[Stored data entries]
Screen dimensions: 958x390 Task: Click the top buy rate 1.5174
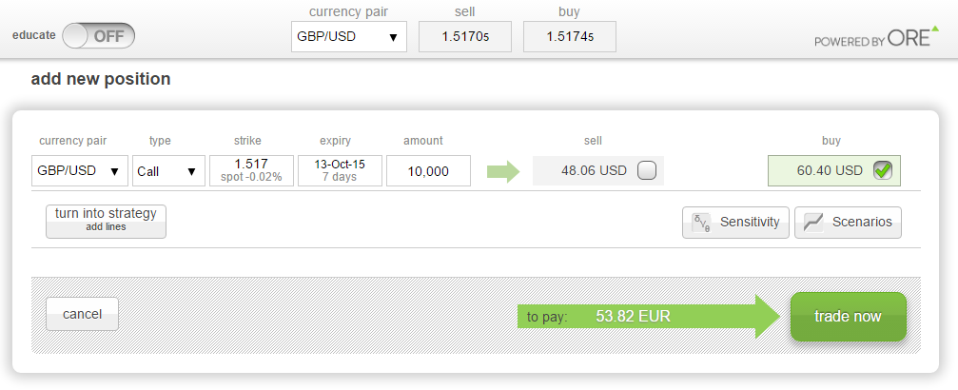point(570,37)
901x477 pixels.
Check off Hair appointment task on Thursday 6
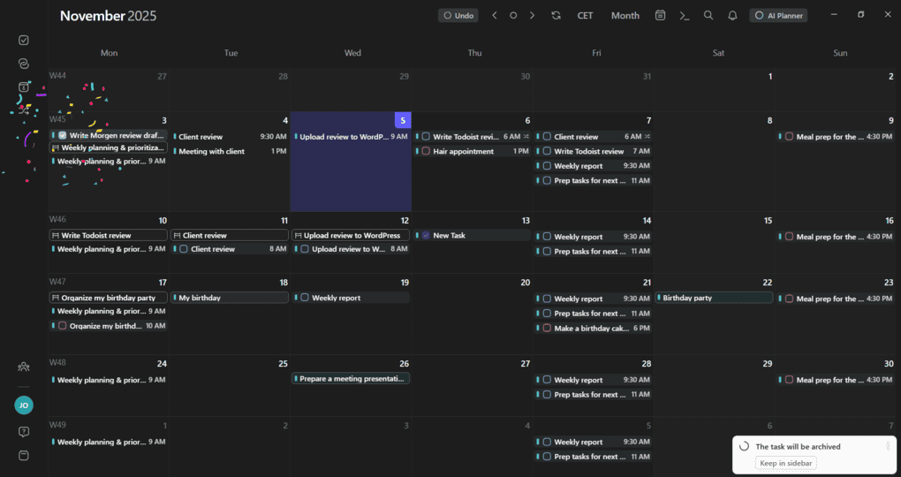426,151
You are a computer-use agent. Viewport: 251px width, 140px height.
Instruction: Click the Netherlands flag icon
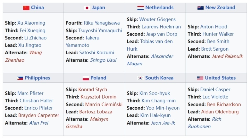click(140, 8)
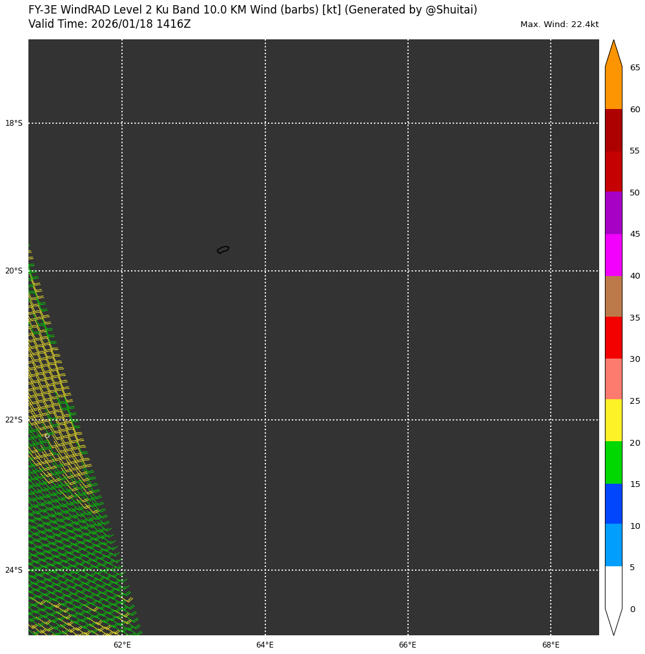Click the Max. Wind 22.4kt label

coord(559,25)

==

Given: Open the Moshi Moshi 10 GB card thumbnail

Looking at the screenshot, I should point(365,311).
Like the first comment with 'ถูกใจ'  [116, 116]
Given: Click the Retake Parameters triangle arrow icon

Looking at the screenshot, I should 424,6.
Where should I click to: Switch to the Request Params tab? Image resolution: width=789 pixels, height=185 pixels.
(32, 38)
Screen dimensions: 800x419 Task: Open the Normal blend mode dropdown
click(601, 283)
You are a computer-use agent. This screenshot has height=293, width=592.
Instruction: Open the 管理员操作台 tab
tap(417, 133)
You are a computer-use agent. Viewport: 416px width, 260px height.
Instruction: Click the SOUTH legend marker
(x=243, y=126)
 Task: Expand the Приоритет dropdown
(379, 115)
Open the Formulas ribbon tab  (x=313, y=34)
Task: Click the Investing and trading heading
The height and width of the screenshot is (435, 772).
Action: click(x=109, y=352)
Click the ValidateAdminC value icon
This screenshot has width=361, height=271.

---

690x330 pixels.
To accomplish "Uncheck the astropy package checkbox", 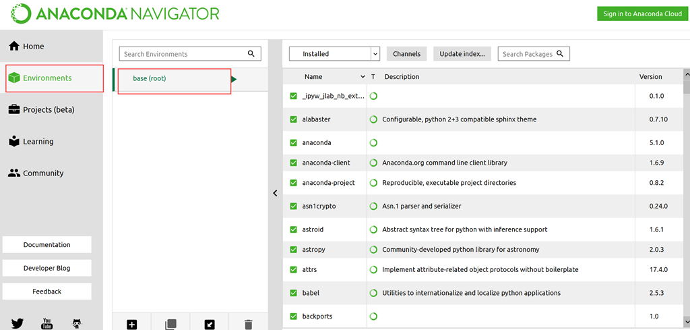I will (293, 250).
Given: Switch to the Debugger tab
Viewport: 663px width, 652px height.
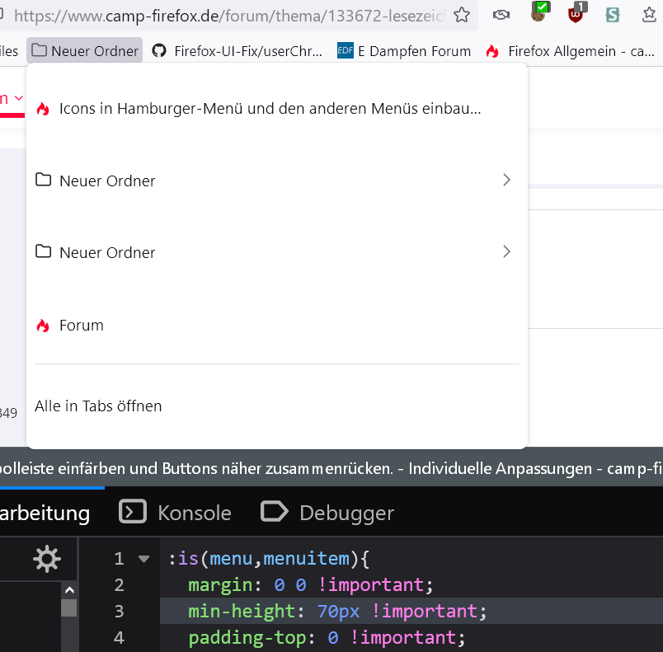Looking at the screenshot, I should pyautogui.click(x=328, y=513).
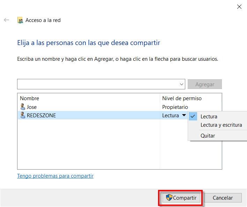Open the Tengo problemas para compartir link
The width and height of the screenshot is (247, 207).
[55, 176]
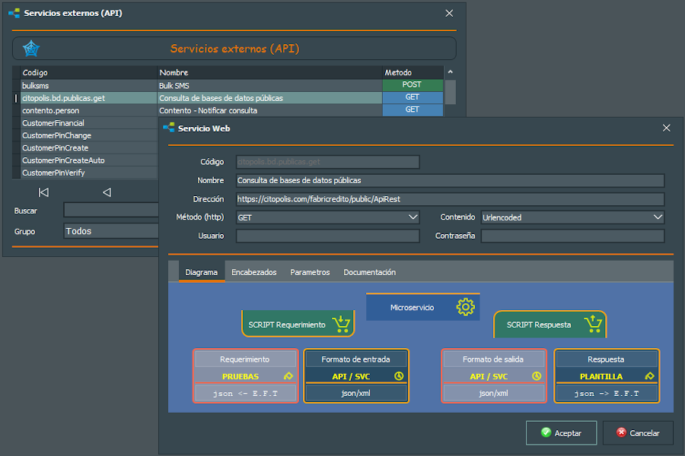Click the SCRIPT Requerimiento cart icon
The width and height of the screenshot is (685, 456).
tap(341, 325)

## Assignment
In the entries above, find the line with "Where should I" and the line with "This screenshot has width=361, height=271.", then restate word for word both of them and every line between, with nothing more.

## Expected answer
Where should I click to: Switch to the Request Params tab? Image resolution: width=789 pixels, height=185 pixels.
(32, 38)
Screen dimensions: 800x419 Task: Open the Normal blend mode dropdown
click(601, 283)
You are a computer-use agent. This screenshot has height=293, width=592.
Instruction: Open the 管理员操作台 tab
tap(417, 133)
You are a computer-use agent. Viewport: 416px width, 260px height.
Instruction: Click the SOUTH legend marker
(x=243, y=126)
 Task: Expand the Приоритет dropdown
(379, 115)
Open the Formulas ribbon tab  (x=313, y=34)
Task: Click the Investing and trading heading
The height and width of the screenshot is (435, 772).
Action: click(x=109, y=352)
Click the ValidateAdminC value icon
This screenshot has width=361, height=271.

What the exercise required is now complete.